Después de arder todo el país en la guerra civil, se
marchó Cáceres al ser atacado por los montoneros en la propia capital. Formada una
Junta de Gobierno y cumplidos ciertos
trámites constitucionales,
Piérola fue Presidente por elección popular. Su gobierno se llama el "Renacimiento",
la "Ordenación". El conspirador y el montonero volvióse el estadista; el teorizante,
volvióse el realizador. No careció su gobierno de vicios y errores: persiguió a
los diputados de la minoría, clausuró con un pretexto mendaz el periódico radical
"Germinal", dejó subsistente la inferestructura social económica del país. Pero
dio estabilidad, dignidad y respetabilidad al Estado; emprendió reformas administrativas y económicas; echó las bases de la modernización del país.
Víctor Andrés Belaúnde en su libro "La Realidad Nacional"

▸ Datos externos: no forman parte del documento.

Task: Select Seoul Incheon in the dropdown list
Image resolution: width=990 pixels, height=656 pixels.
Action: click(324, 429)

ha insistido en lo que significó este gobierno, en oposición al silencio que al
respecto tiene José Carlos Mariátegui en sus "7 Ensayos de interpretación de la
realidad peruana".
Para la convalescencia del país se juntaron a la aparición de
la industria moderna y del capital extranjero, el esfuerzo individual y la acción del Estado. El sistema fiscal de economía y de organización permitió entonces la
iniciación de un programa de obras públicas sin recurrir al empréstito. Con la estabilidad
monetaria fueron favorecidas todas las clases, inclusive la clase obrera pues antes
el exportador pagaba en plata depreciada y vendía en oro y ahora el salario y el
sueldo se pagaron en oro. Sin embargo, es justo recordar que Piérola no hizo una
revisión general del sistema tributario ni esbozó ningún plan orgánico a ese respecto;
y antes bien, inició la serie de impuestos indirectos que luego continuó con los
gobiernos posteriores y contra la cual el mismo Piérola combatió entonces acerbamente
desde la oposición.
Los textos de historia peruana recuerdan, por lo demás
siempre que tratan de este gobierno, la reorganización del ejército mediante la
conscripción militar reemplazando al "enganche", la supresión del militarismo politiquero,
la misión francesa, el patrón de oro, la modernización de Lima, la prolongación
de caminos, ferrocarriles y telégrafos,
la ley de matrimonio civil (promulgada con
oposición de Piérola y excesivamente restringida por un reglamento que éste dictó),
el protocolo Billinghurst-Latorre en
el asunto de Tacna y Arica.
Ha observado Víctor Andrés Belaúnde que tres fuerzas
han predominado en la dirección
política del Perú: el caciquismo serrano, la plutocracia
costeña y la burocracia militar. Piérola, en este gobierno, gobernó con ellas después de haber liquidado al militarismo, pero no gobernó al servicio de los menguados
intereses de ellas. Por encima de instintos e intereses inmediatos, inclusive los
de sus propios partidarios y amigos, muchos de ellos por eso resentidos, quiso echar
las bases de un Estado jurídico y administrativo. Su presidencia duró cuatro años;
pero su espíritu siguió empujando al país por algunos años más. Durante un tiempo, estuvo, pues, el Perú "en forma", término deportivo que se ha aplicado no sólo a
los caballos y a los boxeadores sino también a los países.